EMPLOYEE MEDICAL PRIVACY ISSUES (PART 2)

FITNESS FOR DUTY EXAMS

This is the second in a series of posts regarding medical privacy issues in the workplace.  This post concerns the handling of fitness-for-duty exams.

Fitness-for-Duty exams are allowed notwithstanding constitutional, statutory and common law privacy protections, so long as they have a reasonable relationship to the work to be performed. Garrett v. L.A.U.S.D. (1981) 116 Cal.App.3rd 472.  The ADA prohibits exams to determine the existence or extent of an employee’s disability, except for the business necessity of determining his or her ability to do the work.

Post-offer exams of job applicants are allowed only if all of the applicants in the same job category are required to be examined, not just the disabled applicants.  The offer cannot be withdrawn if the person is capable of doing the essential functions of the job, with or without an accommodation.

Medical information obtained in the fitness-for-duty exam must be maintained on separate forms and in separate, confidential files. Pettus v. Cole (1996) 49 CalApp4th 402 at 446, holds that an employer is not entitled to the full reports of the examiner, only to a limited description of the employee’s functional limitations.
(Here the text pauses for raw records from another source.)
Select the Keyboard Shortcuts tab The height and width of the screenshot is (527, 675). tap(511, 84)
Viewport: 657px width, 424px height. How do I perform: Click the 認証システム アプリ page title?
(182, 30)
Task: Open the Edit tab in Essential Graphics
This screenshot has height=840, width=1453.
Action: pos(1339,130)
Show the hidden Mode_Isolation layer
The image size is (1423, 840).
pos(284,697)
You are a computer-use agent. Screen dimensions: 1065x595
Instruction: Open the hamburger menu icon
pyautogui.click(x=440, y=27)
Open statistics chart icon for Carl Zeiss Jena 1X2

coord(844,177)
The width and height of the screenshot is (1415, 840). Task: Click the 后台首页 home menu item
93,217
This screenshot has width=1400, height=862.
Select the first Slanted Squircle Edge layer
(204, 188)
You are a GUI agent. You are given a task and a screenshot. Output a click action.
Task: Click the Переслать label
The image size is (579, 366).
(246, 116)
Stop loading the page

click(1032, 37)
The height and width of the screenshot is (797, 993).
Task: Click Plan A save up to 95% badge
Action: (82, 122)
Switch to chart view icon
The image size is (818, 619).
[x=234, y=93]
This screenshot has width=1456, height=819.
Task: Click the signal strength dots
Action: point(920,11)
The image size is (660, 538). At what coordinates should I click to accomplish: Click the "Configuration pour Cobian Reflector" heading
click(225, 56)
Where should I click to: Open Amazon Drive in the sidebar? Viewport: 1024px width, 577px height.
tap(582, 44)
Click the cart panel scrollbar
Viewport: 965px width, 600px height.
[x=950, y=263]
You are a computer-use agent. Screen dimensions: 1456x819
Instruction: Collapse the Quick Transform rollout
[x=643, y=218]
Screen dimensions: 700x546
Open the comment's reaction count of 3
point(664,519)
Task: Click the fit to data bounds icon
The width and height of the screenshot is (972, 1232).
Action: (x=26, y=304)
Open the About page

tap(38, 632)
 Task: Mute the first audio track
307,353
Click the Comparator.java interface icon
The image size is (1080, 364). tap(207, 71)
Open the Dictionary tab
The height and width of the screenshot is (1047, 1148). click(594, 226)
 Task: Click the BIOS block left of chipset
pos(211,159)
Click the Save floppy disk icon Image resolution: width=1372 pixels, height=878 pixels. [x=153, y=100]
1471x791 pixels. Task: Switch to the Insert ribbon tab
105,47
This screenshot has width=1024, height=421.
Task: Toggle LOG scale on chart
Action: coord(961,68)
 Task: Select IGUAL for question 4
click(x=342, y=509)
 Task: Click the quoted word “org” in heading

The fitness-for-duty examiner should report back to the employer only as to the employee/applicant’s ability to do the job assigned, and whether he/she poses risks to himself/herself, other employees, or to the public.

Labor Code Sec 222.5 prohibits employers from requiring employees to pay for the fitness-for-duty exams, and mental or physical injuries alleged to have resulted from a proper fitness-for-duty exam are likely to be covered by workers’ compensation, including the exclusive remedy rule.  Semore v. Pool (1990) 217 Cal.App.3rd 1087, 1104.